== ASSIGNED TASK ==
Reproduce the entries exactly. Omit none of them.

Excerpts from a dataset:
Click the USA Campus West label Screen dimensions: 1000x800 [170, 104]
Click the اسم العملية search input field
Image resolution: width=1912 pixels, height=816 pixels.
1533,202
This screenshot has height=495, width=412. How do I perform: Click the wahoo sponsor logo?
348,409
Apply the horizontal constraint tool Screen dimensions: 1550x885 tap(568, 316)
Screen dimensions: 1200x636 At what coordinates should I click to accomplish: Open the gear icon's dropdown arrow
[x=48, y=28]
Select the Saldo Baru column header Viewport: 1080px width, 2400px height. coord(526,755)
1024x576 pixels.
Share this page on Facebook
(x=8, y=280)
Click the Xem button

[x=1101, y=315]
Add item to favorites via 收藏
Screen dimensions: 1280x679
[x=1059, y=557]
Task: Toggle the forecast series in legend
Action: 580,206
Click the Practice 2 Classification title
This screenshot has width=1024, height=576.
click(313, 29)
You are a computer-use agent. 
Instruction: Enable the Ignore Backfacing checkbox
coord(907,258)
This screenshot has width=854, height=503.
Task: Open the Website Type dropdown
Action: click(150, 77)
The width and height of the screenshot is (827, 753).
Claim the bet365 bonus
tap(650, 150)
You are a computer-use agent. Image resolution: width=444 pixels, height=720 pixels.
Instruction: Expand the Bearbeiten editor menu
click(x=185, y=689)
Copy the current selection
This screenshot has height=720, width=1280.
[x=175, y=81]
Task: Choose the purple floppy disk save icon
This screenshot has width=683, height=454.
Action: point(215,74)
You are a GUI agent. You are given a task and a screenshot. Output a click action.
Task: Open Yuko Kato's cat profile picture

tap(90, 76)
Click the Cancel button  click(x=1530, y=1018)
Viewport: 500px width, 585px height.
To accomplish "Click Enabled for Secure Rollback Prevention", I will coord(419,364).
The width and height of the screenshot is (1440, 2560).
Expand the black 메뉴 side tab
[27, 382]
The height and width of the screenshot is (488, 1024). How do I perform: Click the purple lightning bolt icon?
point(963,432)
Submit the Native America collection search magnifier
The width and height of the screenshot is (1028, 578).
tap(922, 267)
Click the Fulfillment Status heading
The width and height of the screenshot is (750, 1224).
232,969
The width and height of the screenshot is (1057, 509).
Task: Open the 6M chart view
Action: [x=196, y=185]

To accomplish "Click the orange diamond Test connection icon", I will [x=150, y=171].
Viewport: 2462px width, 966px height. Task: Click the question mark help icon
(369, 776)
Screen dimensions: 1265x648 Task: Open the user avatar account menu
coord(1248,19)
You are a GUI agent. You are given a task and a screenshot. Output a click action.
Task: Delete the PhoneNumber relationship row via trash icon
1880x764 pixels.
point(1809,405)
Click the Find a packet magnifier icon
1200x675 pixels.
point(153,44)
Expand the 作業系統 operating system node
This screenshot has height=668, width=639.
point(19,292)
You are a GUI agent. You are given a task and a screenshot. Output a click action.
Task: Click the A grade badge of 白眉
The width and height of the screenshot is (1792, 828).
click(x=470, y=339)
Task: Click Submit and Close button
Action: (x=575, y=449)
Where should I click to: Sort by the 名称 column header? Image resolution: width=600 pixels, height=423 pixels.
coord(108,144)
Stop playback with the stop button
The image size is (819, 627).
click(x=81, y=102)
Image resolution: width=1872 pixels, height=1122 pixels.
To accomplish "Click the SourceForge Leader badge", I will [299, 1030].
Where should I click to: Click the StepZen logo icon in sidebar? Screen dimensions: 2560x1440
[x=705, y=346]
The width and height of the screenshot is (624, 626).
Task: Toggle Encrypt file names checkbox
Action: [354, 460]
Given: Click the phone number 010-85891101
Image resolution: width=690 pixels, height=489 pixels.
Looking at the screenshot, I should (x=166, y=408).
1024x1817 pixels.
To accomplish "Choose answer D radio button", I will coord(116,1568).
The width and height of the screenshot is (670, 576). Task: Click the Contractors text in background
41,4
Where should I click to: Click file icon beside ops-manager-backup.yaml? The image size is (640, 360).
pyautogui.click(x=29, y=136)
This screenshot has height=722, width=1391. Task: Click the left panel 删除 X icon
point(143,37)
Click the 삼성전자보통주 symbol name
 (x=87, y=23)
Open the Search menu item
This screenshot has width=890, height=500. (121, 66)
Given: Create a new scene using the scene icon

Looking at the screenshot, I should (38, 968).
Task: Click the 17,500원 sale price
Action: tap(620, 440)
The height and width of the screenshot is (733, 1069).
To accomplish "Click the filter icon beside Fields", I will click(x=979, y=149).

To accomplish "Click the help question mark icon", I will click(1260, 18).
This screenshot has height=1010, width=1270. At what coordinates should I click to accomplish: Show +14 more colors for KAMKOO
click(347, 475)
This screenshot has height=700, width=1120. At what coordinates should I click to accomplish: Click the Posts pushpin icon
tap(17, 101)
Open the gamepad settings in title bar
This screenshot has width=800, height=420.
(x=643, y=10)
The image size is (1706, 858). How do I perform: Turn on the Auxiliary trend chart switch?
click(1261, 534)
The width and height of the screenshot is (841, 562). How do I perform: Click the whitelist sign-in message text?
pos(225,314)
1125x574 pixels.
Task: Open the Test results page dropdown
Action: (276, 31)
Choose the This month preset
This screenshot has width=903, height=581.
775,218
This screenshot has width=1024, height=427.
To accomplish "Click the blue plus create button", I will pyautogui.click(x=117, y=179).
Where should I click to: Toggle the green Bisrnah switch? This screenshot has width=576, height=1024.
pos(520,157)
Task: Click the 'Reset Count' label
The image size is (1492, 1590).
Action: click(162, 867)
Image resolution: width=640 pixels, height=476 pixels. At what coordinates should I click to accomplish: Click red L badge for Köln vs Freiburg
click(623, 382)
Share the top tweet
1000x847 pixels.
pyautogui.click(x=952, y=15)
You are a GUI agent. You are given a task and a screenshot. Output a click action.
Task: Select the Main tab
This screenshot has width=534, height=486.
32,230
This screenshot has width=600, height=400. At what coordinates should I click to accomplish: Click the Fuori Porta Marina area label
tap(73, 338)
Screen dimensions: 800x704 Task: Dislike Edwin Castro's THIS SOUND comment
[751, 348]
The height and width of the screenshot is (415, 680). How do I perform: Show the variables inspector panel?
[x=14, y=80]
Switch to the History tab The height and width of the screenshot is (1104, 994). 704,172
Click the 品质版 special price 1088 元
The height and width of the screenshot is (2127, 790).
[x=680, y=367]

== ANSWER SPACE ==
Click the USA Campus West label Screen dimensions: 1000x800 [170, 104]
Click the اسم العملية search input field
Image resolution: width=1912 pixels, height=816 pixels.
1533,202
This screenshot has height=495, width=412. How do I perform: Click the wahoo sponsor logo?
348,409
Apply the horizontal constraint tool Screen dimensions: 1550x885 tap(568, 316)
Screen dimensions: 1200x636 At what coordinates should I click to accomplish: Open the gear icon's dropdown arrow
[x=48, y=28]
Select the Saldo Baru column header Viewport: 1080px width, 2400px height. coord(526,755)
1024x576 pixels.
Share this page on Facebook
(x=8, y=280)
Click the Xem button

[x=1101, y=315]
Add item to favorites via 收藏
Screen dimensions: 1280x679
[x=1059, y=557]
Task: Toggle the forecast series in legend
Action: 580,206
Click the Practice 2 Classification title
This screenshot has width=1024, height=576.
click(313, 29)
You are a computer-use agent. 
Instruction: Enable the Ignore Backfacing checkbox
coord(907,258)
This screenshot has width=854, height=503.
Task: Open the Website Type dropdown
Action: click(150, 77)
The width and height of the screenshot is (827, 753).
Claim the bet365 bonus
tap(650, 150)
You are a computer-use agent. Image resolution: width=444 pixels, height=720 pixels.
Instruction: Expand the Bearbeiten editor menu
click(x=185, y=689)
Copy the current selection
This screenshot has height=720, width=1280.
[x=175, y=81]
Task: Choose the purple floppy disk save icon
This screenshot has width=683, height=454.
Action: point(215,74)
You are a GUI agent. You are given a task and a screenshot. Output a click action.
Task: Open Yuko Kato's cat profile picture

tap(90, 76)
Click the Cancel button  click(x=1530, y=1018)
Viewport: 500px width, 585px height.
To accomplish "Click Enabled for Secure Rollback Prevention", I will coord(419,364).
The width and height of the screenshot is (1440, 2560).
Expand the black 메뉴 side tab
[27, 382]
The height and width of the screenshot is (488, 1024). How do I perform: Click the purple lightning bolt icon?
point(963,432)
Submit the Native America collection search magnifier
The width and height of the screenshot is (1028, 578).
tap(922, 267)
Click the Fulfillment Status heading
The width and height of the screenshot is (750, 1224).
232,969
The width and height of the screenshot is (1057, 509).
Task: Open the 6M chart view
Action: [x=196, y=185]

To accomplish "Click the orange diamond Test connection icon", I will [x=150, y=171].
Viewport: 2462px width, 966px height. Task: Click the question mark help icon
(369, 776)
Screen dimensions: 1265x648 Task: Open the user avatar account menu
coord(1248,19)
You are a GUI agent. You are given a task and a screenshot. Output a click action.
Task: Delete the PhoneNumber relationship row via trash icon
1880x764 pixels.
point(1809,405)
Click the Find a packet magnifier icon
1200x675 pixels.
point(153,44)
Expand the 作業系統 operating system node
This screenshot has height=668, width=639.
point(19,292)
You are a GUI agent. You are given a task and a screenshot. Output a click action.
Task: Click the A grade badge of 白眉
The width and height of the screenshot is (1792, 828).
click(x=470, y=339)
Task: Click Submit and Close button
Action: (x=575, y=449)
Where should I click to: Sort by the 名称 column header? Image resolution: width=600 pixels, height=423 pixels.
coord(108,144)
Stop playback with the stop button
The image size is (819, 627).
click(x=81, y=102)
Image resolution: width=1872 pixels, height=1122 pixels.
To accomplish "Click the SourceForge Leader badge", I will [299, 1030].
Where should I click to: Click the StepZen logo icon in sidebar? Screen dimensions: 2560x1440
[x=705, y=346]
The width and height of the screenshot is (624, 626).
Task: Toggle Encrypt file names checkbox
Action: [354, 460]
Given: Click the phone number 010-85891101
Image resolution: width=690 pixels, height=489 pixels.
Looking at the screenshot, I should (x=166, y=408).
1024x1817 pixels.
To accomplish "Choose answer D radio button", I will coord(116,1568).
The width and height of the screenshot is (670, 576). Task: Click the Contractors text in background
41,4
Where should I click to: Click file icon beside ops-manager-backup.yaml? The image size is (640, 360).
pyautogui.click(x=29, y=136)
This screenshot has height=722, width=1391. Task: Click the left panel 删除 X icon
point(143,37)
Click the 삼성전자보통주 symbol name
 (x=87, y=23)
Open the Search menu item
This screenshot has width=890, height=500. (121, 66)
Given: Create a new scene using the scene icon

Looking at the screenshot, I should (38, 968).
Task: Click the 17,500원 sale price
Action: tap(620, 440)
The height and width of the screenshot is (733, 1069).
To accomplish "Click the filter icon beside Fields", I will click(x=979, y=149).

To accomplish "Click the help question mark icon", I will click(1260, 18).
This screenshot has height=1010, width=1270. At what coordinates should I click to accomplish: Show +14 more colors for KAMKOO
click(347, 475)
This screenshot has height=700, width=1120. At what coordinates should I click to accomplish: Click the Posts pushpin icon
tap(17, 101)
Open the gamepad settings in title bar
This screenshot has width=800, height=420.
(x=643, y=10)
The image size is (1706, 858). How do I perform: Turn on the Auxiliary trend chart switch?
click(1261, 534)
The width and height of the screenshot is (841, 562). How do I perform: Click the whitelist sign-in message text?
pos(225,314)
1125x574 pixels.
Task: Open the Test results page dropdown
Action: (276, 31)
Choose the This month preset
This screenshot has width=903, height=581.
775,218
This screenshot has width=1024, height=427.
To accomplish "Click the blue plus create button", I will pyautogui.click(x=117, y=179).
Where should I click to: Toggle the green Bisrnah switch? This screenshot has width=576, height=1024.
pos(520,157)
Task: Click the 'Reset Count' label
The image size is (1492, 1590).
Action: click(162, 867)
Image resolution: width=640 pixels, height=476 pixels. At what coordinates should I click to accomplish: Click red L badge for Köln vs Freiburg
click(623, 382)
Share the top tweet
1000x847 pixels.
pyautogui.click(x=952, y=15)
You are a GUI agent. You are given a task and a screenshot. Output a click action.
Task: Select the Main tab
This screenshot has width=534, height=486.
32,230
This screenshot has width=600, height=400. At what coordinates should I click to accomplish: Click the Fuori Porta Marina area label
tap(73, 338)
Screen dimensions: 800x704 Task: Dislike Edwin Castro's THIS SOUND comment
[751, 348]
The height and width of the screenshot is (415, 680). How do I perform: Show the variables inspector panel?
[x=14, y=80]
Switch to the History tab The height and width of the screenshot is (1104, 994). 704,172
Click the 品质版 special price 1088 元
The height and width of the screenshot is (2127, 790).
[x=680, y=367]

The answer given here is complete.